Work to do: Please copy out every line in the records below that contains the word "button".

Exercise material:
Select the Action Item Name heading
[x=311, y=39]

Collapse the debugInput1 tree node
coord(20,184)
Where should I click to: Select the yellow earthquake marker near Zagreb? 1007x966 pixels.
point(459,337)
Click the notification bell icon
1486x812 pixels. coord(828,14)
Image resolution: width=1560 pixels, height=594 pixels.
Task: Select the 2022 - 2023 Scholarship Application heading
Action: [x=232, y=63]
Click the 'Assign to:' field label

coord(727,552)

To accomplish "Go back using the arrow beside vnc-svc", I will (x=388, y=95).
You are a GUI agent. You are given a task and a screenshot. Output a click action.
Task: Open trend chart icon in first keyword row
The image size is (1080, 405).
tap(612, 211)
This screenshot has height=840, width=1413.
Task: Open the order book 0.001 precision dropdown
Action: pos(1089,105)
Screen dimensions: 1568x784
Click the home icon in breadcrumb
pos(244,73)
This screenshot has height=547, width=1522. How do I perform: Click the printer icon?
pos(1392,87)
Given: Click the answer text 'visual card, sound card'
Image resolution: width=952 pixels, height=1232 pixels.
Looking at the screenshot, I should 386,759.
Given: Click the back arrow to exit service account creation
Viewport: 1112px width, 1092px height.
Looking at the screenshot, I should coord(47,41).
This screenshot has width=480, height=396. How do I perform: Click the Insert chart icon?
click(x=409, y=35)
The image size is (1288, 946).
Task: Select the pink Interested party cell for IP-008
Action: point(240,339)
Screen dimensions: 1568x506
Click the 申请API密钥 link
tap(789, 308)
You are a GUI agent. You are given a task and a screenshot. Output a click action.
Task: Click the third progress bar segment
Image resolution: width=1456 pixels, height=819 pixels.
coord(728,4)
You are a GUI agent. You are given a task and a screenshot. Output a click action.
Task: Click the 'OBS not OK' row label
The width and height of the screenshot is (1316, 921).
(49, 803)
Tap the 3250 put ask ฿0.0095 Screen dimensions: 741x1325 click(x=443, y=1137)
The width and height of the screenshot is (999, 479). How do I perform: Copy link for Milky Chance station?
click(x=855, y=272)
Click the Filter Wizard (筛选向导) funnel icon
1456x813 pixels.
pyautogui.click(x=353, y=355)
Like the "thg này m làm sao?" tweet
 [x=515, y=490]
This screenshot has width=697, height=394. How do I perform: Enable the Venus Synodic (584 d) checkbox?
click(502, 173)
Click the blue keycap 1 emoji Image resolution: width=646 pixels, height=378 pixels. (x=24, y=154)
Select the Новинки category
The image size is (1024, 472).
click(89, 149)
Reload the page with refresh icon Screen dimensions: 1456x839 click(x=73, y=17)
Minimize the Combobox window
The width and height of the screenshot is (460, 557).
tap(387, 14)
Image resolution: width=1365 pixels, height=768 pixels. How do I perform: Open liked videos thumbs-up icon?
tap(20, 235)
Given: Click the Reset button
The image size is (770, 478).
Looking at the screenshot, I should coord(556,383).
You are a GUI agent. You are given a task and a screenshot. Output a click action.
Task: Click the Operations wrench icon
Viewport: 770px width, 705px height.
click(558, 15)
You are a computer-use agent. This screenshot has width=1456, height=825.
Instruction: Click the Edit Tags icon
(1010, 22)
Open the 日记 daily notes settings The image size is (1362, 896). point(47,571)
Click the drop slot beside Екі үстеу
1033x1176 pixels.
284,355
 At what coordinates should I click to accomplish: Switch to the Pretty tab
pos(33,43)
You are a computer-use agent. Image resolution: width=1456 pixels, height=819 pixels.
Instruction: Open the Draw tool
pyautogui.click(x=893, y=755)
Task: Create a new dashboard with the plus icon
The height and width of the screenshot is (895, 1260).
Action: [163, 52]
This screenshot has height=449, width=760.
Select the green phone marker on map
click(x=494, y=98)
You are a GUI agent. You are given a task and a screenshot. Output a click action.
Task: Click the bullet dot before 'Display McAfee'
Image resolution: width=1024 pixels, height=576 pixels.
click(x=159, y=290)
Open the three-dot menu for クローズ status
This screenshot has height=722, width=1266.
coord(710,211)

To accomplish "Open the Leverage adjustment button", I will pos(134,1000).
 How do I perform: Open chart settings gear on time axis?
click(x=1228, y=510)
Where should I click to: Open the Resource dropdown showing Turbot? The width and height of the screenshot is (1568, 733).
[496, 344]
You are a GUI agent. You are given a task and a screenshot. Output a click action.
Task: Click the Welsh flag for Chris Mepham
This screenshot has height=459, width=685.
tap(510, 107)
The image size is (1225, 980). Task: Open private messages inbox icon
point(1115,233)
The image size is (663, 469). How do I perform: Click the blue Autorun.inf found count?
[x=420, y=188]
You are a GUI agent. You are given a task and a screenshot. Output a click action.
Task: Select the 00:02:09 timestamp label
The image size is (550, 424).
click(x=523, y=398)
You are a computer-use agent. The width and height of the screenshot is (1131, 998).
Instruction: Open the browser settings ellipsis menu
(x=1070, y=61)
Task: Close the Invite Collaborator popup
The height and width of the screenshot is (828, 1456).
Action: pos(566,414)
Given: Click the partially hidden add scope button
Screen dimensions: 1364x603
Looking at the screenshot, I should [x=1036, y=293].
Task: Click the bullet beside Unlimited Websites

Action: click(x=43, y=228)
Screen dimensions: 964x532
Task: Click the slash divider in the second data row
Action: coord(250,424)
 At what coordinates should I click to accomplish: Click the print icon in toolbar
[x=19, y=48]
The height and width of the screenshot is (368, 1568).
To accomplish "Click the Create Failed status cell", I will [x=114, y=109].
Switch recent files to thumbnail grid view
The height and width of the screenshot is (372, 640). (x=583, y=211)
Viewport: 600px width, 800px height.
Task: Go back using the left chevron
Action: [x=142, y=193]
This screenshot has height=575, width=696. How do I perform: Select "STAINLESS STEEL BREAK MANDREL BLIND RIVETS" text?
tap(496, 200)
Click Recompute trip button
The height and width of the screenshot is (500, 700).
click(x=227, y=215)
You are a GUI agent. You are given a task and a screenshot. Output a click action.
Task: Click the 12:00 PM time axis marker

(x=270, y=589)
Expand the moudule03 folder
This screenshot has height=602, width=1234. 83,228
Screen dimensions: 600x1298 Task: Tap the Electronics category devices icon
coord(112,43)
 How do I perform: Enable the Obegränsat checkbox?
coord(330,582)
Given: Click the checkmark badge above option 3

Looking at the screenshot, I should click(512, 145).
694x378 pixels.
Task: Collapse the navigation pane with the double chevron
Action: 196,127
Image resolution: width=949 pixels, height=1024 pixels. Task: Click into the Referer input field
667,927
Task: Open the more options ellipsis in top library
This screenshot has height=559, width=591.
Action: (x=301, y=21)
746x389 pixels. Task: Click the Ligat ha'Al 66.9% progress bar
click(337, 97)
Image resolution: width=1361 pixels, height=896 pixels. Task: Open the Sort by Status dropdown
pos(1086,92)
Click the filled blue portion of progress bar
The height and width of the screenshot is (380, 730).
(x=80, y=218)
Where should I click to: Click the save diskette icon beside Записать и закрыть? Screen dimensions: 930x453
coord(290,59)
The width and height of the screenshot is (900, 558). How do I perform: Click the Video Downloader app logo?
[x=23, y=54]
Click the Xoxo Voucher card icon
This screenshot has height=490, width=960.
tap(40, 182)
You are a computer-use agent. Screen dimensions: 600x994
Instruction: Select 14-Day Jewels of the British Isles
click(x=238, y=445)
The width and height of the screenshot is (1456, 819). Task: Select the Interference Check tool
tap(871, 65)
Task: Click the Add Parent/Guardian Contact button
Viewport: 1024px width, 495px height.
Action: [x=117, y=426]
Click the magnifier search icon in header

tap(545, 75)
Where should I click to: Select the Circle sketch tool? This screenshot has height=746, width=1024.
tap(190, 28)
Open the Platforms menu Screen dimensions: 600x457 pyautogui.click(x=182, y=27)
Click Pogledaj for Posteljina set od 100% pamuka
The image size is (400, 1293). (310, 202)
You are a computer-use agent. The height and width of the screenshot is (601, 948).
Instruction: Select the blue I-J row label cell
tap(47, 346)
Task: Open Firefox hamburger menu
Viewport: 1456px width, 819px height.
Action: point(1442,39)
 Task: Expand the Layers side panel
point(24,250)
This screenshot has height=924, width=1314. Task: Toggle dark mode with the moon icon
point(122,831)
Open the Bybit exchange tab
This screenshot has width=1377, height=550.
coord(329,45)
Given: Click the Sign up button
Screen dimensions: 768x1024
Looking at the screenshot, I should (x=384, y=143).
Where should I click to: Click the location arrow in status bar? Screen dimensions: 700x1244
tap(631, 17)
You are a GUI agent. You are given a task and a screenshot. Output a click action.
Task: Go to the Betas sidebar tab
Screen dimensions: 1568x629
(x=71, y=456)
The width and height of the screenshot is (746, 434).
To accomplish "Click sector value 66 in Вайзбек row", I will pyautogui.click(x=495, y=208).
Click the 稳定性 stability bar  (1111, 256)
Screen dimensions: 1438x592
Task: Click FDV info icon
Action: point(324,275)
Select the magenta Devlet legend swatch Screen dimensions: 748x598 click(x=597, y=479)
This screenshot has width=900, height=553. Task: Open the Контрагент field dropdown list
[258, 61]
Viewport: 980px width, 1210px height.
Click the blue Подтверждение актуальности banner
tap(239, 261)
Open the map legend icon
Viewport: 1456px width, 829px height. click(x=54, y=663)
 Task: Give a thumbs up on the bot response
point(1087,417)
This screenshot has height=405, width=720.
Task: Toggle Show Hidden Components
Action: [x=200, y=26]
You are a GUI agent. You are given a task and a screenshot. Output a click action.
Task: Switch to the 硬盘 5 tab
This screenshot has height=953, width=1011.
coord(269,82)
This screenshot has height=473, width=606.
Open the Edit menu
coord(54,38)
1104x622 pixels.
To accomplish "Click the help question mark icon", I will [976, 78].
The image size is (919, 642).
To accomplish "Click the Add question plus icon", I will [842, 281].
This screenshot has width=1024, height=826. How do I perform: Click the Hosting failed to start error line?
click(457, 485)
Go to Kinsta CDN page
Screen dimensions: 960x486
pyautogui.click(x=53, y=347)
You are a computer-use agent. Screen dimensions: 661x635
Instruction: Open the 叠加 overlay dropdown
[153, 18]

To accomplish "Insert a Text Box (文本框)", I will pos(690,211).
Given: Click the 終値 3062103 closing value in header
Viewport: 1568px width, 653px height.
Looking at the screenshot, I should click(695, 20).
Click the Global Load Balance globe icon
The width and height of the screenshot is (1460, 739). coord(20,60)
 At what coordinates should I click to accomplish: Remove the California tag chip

Full output:
Given: Click the Reset button
To accomplish "Open the Leverage adjustment button", I will pos(134,1000).
Given: Click the partially hidden add scope button
Click Recompute trip button
Task: Click the Add Parent/Guardian Contact button
Given: Click the Sign up button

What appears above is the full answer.